Text excerpt

----

The parties and their counsel complain that the federal government is ‘speaking out of both sides of its mouth,’ with the Medicare program encouraging providers to come together and create organizations that will enable greater collaboration, while the antitrust agencies challenge them.

Despite these protests, the DoJ and FTC have both remained strong in their view that these ACOs can be evaluated largely using traditional standards for competitor collaborations. For example, in October of 2011, the FTC and the DoJ issued a Statement of Antitrust Policy Enforcement Regarding Accountable Care Organizations.8 In that statement, the DoJ made clear that it ‘will continue to vigorously enforce the antitrust laws, consistent with ... the goals of this innovative program to protect health care consumers from higher prices and lower quality care.’9 The policy statement further provided that ACOs could be evaluated under the Rule of Reason framework, and it set market share benchmarks for use in evaluating ACOs. This use of traditional analysis for the health-care industry is not surprising, considering that the ACA contains a provision stating that the statute should not be construed to affect the operation of the antitrust laws.10

Likely in part to the high-profile nature of the health care industry presently and the market shifts that are taking place as the ACA is rolled out, both the DoJ and the FTC are spending considerable resources investigating and challenging mergers in this space. While the health services sector accounted for only 3.9 per cent of the mergers notified during Fiscal Year 2012, at least 12 out of the 26 transactions highlighted in the agencies’ annual report on HSR enforcement involved drug makers, insurance providers, hospitals, or physicians. There is no doubt that the agencies are paying close attention to this industry.

----

Provided records
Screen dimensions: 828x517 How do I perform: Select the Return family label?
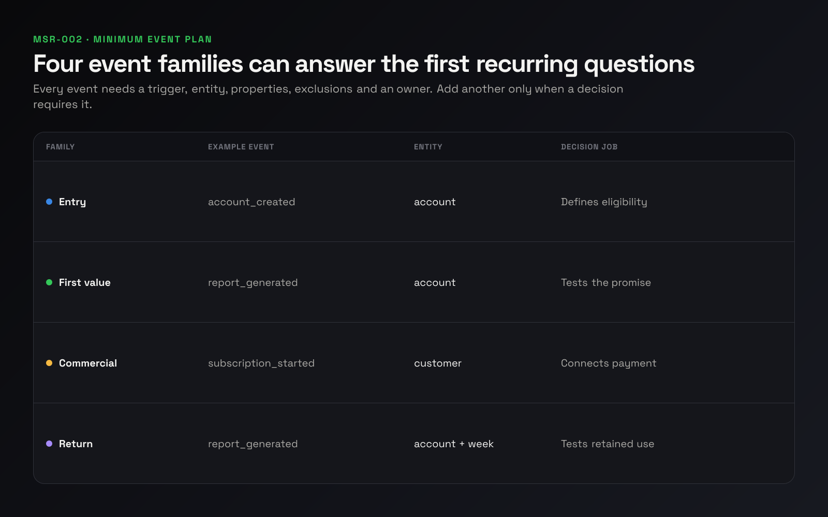76,444
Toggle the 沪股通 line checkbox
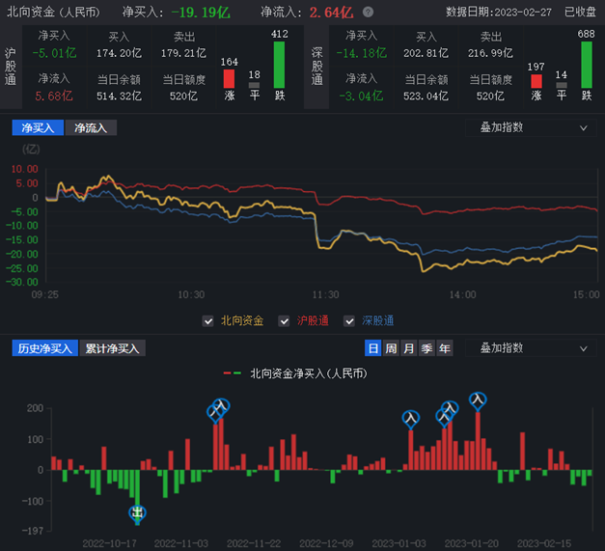Screen dimensions: 605x551 point(285,321)
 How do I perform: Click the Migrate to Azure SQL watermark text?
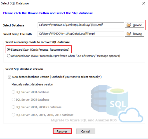[x=84, y=120]
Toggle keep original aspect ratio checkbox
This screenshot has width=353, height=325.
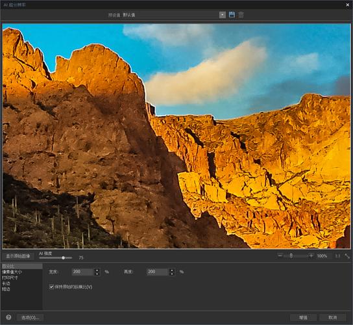(51, 287)
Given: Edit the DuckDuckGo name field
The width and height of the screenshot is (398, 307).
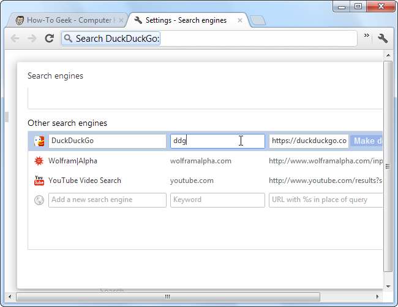Looking at the screenshot, I should (x=107, y=141).
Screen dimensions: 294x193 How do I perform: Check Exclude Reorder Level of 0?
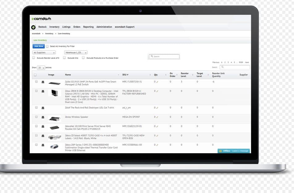coord(34,58)
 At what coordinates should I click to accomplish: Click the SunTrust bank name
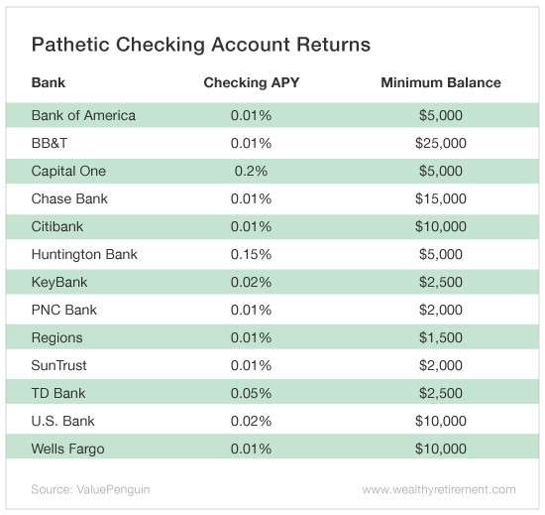coord(58,365)
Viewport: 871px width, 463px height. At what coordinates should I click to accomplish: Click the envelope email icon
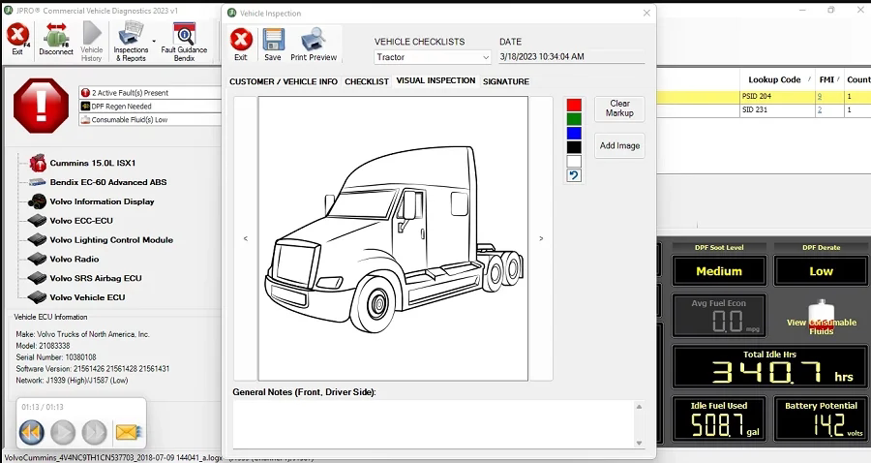[x=128, y=432]
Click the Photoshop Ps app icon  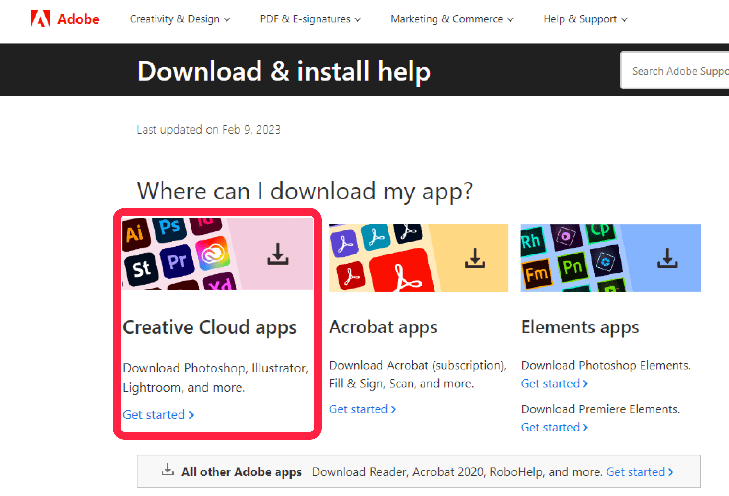tap(170, 229)
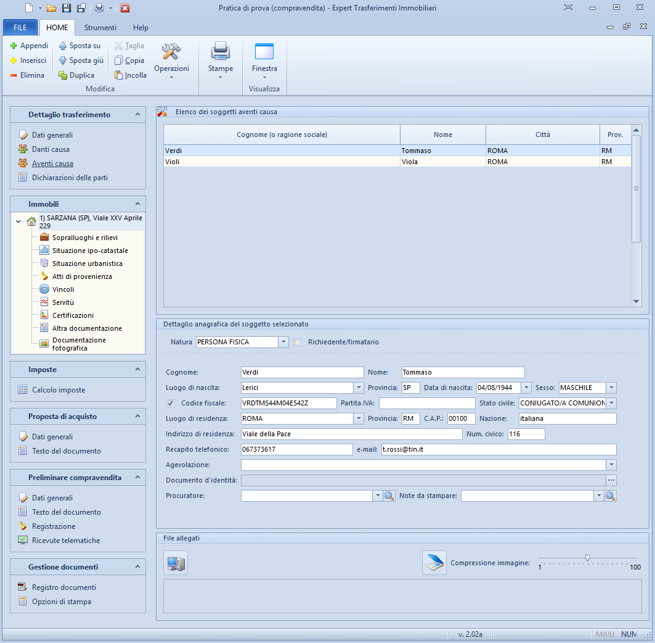Viewport: 655px width, 643px height.
Task: Click the Sposta su arrow icon
Action: pos(63,46)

----

What is being asked
Reproduce verbatim the portion of the passage on antitrust scrutiny of accountable care organizations starting at "Likely in part" and ending at "to this industry.".

Response to the task
Likely in part to the high-profile nature of the health care industry presently and the market shifts that are taking place as the ACA is rolled out, both the DoJ and the FTC are spending considerable resources investigating and challenging mergers in this space. While the health services sector accounted for only 3.9 per cent of the mergers notified during Fiscal Year 2012, at least 12 out of the 26 transactions highlighted in the agencies’ annual report on HSR enforcement involved drug makers, insurance providers, hospitals, or physicians. There is no doubt that the agencies are paying close attention to this industry.